Offshore property firms prosper
Exposure to Europe helps companies deliver positive results, while South African-based groups struggle with slowing economy
Offshore property companies have been the best performing of the real estate groups in the first six months of 2017, largely thanks to an economic recovery across Europe.
This is while various South African-based property groups have been negatively affected by a slowing local economy and political instability.
According to Stanlib, Greenbay Properties was the best performer with a total return of about 23.4%, on various acquisitions.
Greenbay’s initial plan has been to invest in listed European property funds and distressed real estate assets. CEO Stephen Delport said his team had managed to grow its portfolio opportunistically, despite a volatile world economy.
The company, which is part of the Resilient stable of property groups, most recently invested in two retail centres in Portugal, for close to €110m.
Garreth Elston, the head of Golden Section Capital, said Portugal was offering improving investment fundamentals.
"The Iberian Peninsula has been displaying increasingly positive economic fundamentals over the last two years.
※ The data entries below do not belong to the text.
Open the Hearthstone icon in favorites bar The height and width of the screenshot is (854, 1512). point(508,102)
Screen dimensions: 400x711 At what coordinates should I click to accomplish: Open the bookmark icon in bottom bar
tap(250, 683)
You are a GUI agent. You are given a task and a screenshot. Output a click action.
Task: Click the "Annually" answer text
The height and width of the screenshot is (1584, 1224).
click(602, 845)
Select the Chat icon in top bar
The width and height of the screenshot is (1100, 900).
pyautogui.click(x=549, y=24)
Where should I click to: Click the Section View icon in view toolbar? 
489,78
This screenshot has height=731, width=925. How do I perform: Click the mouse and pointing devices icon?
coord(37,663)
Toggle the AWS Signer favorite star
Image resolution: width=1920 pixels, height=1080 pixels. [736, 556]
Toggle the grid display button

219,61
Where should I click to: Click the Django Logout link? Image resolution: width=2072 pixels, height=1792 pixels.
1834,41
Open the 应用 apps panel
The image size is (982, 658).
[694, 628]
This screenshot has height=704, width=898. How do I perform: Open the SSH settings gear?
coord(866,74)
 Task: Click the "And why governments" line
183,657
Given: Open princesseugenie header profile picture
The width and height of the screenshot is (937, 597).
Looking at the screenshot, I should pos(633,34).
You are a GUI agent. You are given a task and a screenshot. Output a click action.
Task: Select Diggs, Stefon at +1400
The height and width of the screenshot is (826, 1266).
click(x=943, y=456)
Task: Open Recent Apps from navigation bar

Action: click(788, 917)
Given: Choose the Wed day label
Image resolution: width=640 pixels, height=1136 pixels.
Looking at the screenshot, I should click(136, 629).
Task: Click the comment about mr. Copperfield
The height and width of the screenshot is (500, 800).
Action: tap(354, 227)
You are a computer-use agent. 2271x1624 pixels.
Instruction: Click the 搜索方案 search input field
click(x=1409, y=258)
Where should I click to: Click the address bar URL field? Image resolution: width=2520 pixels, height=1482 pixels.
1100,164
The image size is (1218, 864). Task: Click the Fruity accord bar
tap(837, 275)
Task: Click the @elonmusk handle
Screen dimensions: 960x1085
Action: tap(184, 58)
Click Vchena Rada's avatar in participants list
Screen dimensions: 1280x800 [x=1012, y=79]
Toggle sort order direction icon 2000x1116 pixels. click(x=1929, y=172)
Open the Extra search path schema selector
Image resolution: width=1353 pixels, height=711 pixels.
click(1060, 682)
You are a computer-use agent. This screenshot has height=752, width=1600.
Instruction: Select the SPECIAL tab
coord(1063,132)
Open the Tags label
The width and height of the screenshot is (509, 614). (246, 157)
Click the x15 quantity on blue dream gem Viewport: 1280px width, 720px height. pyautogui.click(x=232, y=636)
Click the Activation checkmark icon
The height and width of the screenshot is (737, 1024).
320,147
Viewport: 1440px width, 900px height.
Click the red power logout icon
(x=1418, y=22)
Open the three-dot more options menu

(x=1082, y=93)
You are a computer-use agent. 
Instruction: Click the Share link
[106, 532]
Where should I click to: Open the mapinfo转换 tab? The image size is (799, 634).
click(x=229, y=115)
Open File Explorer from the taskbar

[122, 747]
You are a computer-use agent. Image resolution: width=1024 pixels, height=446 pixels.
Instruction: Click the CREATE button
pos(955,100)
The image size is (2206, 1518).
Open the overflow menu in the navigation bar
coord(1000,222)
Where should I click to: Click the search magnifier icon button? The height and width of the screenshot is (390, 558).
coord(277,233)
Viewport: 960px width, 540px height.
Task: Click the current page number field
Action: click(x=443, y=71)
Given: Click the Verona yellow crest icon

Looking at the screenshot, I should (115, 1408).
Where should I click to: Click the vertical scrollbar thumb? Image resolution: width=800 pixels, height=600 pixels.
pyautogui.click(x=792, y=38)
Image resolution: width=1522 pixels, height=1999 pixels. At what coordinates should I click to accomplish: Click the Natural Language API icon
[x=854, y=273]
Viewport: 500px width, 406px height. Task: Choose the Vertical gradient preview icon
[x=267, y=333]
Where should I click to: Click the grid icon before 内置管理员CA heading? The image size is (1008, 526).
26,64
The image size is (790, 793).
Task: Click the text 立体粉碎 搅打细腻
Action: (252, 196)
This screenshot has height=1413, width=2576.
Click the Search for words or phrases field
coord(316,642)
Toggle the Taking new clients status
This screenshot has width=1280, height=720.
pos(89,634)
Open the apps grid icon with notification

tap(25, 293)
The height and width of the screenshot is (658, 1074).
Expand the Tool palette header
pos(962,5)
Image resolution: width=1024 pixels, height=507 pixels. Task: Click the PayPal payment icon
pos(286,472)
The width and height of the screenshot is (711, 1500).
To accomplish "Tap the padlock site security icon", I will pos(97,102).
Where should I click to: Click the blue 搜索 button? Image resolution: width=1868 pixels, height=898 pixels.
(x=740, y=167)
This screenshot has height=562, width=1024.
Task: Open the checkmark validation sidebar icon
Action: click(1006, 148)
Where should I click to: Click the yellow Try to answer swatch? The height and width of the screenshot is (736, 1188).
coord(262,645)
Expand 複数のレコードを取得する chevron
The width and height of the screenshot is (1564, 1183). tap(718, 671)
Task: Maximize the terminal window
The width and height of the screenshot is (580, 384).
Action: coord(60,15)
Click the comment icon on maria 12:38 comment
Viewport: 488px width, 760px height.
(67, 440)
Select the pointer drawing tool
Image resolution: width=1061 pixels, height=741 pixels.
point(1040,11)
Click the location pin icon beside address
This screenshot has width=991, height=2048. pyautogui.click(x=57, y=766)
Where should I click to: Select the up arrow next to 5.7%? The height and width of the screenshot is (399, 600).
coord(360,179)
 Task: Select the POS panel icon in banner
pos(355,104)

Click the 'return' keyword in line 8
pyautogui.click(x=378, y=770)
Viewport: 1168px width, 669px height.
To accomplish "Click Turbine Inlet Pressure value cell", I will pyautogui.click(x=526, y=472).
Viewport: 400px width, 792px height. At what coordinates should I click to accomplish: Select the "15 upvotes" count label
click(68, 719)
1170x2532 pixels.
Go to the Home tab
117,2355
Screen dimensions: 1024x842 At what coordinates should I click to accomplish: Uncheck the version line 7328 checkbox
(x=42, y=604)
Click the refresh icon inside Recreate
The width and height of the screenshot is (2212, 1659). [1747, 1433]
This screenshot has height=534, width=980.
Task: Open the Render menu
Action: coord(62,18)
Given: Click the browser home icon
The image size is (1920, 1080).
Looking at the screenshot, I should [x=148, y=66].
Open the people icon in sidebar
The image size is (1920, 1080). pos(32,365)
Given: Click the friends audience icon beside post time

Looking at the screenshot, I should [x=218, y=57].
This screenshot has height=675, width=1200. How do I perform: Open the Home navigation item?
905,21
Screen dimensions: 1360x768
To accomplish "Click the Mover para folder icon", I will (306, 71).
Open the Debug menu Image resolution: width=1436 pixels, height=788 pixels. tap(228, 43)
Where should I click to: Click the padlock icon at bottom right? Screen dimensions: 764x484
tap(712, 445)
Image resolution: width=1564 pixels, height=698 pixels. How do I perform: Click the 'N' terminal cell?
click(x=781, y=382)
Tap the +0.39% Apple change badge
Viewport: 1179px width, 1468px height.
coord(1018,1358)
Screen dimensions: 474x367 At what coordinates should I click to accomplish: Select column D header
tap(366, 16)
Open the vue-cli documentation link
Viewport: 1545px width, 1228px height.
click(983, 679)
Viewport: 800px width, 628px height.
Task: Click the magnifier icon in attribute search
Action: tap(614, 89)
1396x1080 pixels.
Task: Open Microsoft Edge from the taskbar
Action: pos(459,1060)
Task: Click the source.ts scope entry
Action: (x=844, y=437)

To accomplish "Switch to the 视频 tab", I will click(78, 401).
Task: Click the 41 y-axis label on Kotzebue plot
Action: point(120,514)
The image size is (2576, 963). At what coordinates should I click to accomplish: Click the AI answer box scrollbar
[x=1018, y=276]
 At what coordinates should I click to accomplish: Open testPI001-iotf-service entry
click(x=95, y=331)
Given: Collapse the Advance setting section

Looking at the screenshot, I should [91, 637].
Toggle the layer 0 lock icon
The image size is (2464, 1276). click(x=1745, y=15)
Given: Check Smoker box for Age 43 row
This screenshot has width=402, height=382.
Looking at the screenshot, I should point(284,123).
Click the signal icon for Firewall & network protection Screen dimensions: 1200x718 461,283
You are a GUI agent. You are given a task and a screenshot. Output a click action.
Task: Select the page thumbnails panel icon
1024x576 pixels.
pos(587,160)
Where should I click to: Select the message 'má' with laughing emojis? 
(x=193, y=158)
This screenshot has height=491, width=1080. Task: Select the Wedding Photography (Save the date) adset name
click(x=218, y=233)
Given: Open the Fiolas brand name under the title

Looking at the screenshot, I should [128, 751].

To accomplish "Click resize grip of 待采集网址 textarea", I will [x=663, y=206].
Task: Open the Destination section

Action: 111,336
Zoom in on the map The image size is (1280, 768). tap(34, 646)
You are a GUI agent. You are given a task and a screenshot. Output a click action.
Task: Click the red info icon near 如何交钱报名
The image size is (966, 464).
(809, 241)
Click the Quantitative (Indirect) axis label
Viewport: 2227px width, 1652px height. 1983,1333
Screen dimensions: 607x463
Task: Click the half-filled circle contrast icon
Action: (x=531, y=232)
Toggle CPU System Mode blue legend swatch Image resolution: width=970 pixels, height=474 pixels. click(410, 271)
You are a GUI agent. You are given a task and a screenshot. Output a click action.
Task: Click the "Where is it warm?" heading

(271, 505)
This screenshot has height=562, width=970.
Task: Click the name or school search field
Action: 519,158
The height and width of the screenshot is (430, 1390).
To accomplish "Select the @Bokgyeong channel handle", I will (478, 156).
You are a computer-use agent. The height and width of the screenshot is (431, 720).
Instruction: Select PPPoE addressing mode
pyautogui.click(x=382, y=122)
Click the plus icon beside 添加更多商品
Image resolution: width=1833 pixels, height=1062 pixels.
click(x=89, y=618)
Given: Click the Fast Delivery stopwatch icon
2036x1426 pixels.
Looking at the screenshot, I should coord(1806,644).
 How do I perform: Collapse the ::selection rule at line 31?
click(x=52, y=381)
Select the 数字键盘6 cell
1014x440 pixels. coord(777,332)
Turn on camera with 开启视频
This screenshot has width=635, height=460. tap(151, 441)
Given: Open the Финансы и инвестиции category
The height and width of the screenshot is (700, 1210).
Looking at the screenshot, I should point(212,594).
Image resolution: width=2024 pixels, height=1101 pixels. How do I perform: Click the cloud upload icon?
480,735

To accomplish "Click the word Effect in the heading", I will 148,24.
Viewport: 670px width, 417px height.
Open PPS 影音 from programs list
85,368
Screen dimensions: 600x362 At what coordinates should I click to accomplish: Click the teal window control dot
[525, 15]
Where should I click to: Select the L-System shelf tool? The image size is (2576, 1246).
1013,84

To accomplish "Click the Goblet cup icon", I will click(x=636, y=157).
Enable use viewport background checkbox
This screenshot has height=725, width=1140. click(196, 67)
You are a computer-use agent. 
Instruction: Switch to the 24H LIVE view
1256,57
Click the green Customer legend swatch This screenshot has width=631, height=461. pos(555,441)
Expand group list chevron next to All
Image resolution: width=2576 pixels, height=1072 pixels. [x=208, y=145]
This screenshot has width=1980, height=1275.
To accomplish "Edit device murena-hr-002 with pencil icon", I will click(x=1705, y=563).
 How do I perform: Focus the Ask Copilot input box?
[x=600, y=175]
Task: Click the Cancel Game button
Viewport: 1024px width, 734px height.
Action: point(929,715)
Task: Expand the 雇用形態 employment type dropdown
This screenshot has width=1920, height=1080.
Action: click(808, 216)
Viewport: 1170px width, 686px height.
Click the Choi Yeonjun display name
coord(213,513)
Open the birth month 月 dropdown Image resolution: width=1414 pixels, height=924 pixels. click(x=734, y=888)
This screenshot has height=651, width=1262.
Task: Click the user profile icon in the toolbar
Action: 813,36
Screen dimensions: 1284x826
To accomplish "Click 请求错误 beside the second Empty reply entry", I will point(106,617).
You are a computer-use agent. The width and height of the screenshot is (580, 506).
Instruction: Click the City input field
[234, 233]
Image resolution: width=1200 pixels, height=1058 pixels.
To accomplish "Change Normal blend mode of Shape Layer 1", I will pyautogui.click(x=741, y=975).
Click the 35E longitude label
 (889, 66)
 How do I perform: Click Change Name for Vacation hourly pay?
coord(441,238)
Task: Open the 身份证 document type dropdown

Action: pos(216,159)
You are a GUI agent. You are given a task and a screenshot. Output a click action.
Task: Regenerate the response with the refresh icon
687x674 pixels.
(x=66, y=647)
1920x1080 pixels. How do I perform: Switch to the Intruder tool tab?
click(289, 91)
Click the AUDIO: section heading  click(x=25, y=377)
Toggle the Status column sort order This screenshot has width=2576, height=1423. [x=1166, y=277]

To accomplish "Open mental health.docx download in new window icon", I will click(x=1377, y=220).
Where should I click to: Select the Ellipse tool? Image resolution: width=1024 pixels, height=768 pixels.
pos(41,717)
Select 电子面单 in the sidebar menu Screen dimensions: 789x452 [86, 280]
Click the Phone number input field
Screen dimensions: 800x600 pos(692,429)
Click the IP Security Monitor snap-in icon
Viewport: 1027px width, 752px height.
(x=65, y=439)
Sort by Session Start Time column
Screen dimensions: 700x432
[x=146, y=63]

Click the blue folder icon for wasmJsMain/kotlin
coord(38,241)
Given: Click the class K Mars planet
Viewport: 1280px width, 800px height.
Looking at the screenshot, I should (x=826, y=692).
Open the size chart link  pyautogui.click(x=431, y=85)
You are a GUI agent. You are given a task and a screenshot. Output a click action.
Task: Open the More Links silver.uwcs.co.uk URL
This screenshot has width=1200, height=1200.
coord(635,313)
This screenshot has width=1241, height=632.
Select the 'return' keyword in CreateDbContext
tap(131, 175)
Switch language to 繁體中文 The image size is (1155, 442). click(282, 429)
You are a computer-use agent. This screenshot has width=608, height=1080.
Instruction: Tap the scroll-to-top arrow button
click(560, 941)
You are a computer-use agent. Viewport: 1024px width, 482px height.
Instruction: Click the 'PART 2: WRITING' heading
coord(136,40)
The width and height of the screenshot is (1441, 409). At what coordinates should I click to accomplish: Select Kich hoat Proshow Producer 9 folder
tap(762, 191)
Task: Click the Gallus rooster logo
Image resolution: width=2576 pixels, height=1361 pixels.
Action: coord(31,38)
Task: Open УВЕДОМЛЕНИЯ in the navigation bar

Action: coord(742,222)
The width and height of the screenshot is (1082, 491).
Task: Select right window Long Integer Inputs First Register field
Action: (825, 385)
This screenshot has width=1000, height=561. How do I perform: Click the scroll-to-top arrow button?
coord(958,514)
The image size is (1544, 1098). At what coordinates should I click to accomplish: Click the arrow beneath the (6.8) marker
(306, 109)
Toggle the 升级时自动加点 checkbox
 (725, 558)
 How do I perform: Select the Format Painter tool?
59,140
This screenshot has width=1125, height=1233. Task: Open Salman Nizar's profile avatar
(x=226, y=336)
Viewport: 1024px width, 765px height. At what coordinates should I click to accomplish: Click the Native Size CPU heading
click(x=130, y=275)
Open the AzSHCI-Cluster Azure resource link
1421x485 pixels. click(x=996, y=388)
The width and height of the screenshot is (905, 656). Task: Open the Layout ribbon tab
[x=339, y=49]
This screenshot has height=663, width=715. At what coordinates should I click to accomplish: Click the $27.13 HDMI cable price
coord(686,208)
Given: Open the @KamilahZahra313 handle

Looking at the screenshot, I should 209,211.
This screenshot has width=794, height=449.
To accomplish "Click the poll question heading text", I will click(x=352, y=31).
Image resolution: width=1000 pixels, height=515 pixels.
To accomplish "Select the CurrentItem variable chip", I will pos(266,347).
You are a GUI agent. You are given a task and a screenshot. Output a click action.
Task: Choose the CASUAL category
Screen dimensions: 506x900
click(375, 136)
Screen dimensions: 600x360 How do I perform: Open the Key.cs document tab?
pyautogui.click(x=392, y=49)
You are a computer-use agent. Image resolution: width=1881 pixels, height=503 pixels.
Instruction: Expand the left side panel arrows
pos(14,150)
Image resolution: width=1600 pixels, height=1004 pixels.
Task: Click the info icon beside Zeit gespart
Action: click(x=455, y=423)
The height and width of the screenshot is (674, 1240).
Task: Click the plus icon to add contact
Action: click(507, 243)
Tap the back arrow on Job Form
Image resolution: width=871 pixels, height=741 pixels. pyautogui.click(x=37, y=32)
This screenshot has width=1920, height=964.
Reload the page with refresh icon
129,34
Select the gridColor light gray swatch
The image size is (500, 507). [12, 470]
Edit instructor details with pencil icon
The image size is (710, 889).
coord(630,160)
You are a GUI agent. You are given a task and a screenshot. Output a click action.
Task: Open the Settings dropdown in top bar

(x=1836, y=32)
Both Portugal and Spain have been delivering well on their economic reform programmes and are now delivering consistent and solid growth," he said.
The second-best performer was Fortress Income Fund, the largest listed owner of industrial property in SA, with a 9.8% total return. Fortress also owns stakes in a number of offshore groups and has benefited from owning strong-performing distribution centres.
Johannesburg and Pretoria city-focused Octodec Investments followed with a 9% return and Resilient Reit managed an 8.85% return.
Resilient owns various shopping centres in SA and stakes in the likes of Romanian retail player New Europe Property Investments, Polish-and Czech Republic-invested mall owner Rockcastle Global Real Estate and Greenbay.
Another European investor, MAS Real Estate, followed with a 7.2% return for the first six months of 2017. MAS has recently diversified into eastern Europe, having owned assets in Germany and Switzerland.
New Europe Property Investments mustered a total return of 6.3%. In May, the company reported distributable earnings per share of 12.02 euro cents for the first three months of 2017 compared with 8.75c in the year-earlier period.
The company said this resulted from the strong performance of its assets and the positive effect of acquisitions and developments. New Europe Property Investments and Rockcastle are set to merge into a company worth about R91bn, making it the largest property group on the JSE.
Rockcastle’s total return in the first half of 2017 was 5.6%.
The worst performer was Accelerate Property Fund, which recorded a negative total return of 20.79%. It was followed by Liberty Two Degrees with a negative total return of 9.5%. Accelerate recently said its income growth was expected to be flat for two years owing to costs related to its Fourways shopping centre expansion.
Evan Robins, listed property manager of Old Mutual Investment Group’s MacroSolutions, said Accelerate’s March year-end results were "the biggest disappointment" of the season.